And that is the problem with other Obama friends and family, too. Michelle Obama the other day appeared on The Colbert's Report.Here she was, a Princeton and Harvard graduate, a lawyer, a wealthy woman and the wife of the man who may well (God help us) be the next President of the US. And she was angry, dropping into ungrammatical language to whine about her upbringing which while not John Kerry wealthy was still orders of magnitude ahead of the average income level of much of the rest of the world. But then Michelle Obama always seems to be angry. Instead of seeing the miracle of a nation like the US where the descendant of slaves could accomplish all that she has, she acts like she is still suffering the indignities of the Jim Crowe days.
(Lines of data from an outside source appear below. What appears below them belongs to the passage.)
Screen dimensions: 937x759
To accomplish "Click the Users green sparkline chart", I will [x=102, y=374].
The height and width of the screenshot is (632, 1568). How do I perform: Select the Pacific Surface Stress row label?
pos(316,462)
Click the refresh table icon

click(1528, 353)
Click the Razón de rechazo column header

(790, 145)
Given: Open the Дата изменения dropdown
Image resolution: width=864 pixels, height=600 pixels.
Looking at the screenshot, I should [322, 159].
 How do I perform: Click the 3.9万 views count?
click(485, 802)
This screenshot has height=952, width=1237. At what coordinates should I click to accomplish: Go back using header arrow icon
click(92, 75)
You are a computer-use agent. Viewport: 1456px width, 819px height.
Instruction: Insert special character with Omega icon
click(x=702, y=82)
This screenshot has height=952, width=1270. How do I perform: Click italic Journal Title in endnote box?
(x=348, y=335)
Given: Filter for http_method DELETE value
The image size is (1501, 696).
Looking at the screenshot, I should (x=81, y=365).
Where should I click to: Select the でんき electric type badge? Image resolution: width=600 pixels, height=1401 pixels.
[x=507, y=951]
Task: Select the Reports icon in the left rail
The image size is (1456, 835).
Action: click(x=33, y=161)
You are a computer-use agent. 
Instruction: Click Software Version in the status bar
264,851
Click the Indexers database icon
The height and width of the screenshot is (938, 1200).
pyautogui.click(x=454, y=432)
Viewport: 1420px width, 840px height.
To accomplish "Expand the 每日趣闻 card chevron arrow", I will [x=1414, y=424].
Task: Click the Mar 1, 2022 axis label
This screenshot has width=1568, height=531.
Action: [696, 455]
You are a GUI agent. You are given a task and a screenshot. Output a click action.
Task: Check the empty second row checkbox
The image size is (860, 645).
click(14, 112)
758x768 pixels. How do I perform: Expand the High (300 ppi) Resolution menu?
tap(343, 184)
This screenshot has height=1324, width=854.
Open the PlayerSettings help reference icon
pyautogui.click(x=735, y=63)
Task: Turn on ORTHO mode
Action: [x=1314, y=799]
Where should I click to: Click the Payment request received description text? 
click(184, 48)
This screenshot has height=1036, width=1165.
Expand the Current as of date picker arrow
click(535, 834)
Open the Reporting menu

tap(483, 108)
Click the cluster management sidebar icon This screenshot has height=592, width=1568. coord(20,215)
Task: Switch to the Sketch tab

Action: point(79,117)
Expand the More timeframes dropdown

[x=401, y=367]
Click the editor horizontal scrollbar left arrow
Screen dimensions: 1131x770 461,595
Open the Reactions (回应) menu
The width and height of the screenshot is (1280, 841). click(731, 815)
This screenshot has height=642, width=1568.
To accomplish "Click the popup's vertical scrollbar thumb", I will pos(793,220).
In her head she lives in another era and can't see that America has made good and wonderful changes.

And not only is Barack Obama's wife lost in the past so is his pastor. Jeremiah Wright's ranting at an America that no longer exists (and in some cases never existed) has been documented extensively enough that there is no need to show it again. But he too can't seem to recognize that we are not living in some fictionalized America-of-the-past where FDR was the George W. Bush of the 1940s, supposedly knowing about the Japanese attack on Pearl Harbor in advance.

Barack's chants of hope and change start to ring hollow when it becomes obvious that so many of those closest to him and those who are attracted to him don't seem able to see that things have changed already. How can Obama bring "change" (and we won't even get into the question of what kind of change he wants to bring) when his world seems so full of those he don't know what it looks like when it is staring them in the face?

Bruce may have been Born To Run but maybe its time he stopped running and looked around him. He might be surprised to see what year he's in.

2 comments:

Maytheswartzbewithyou said...

The way Springsteen uses the terms "collective destiny" and "gathered spirit" scare me.

It's almost like a wink and a nod to fellow socialists.

Nocomme1 said...

When you stop tapping your toe and actually start listening to some of Bruce's more political lyrics you can definetly hear a fascistic theme running through them.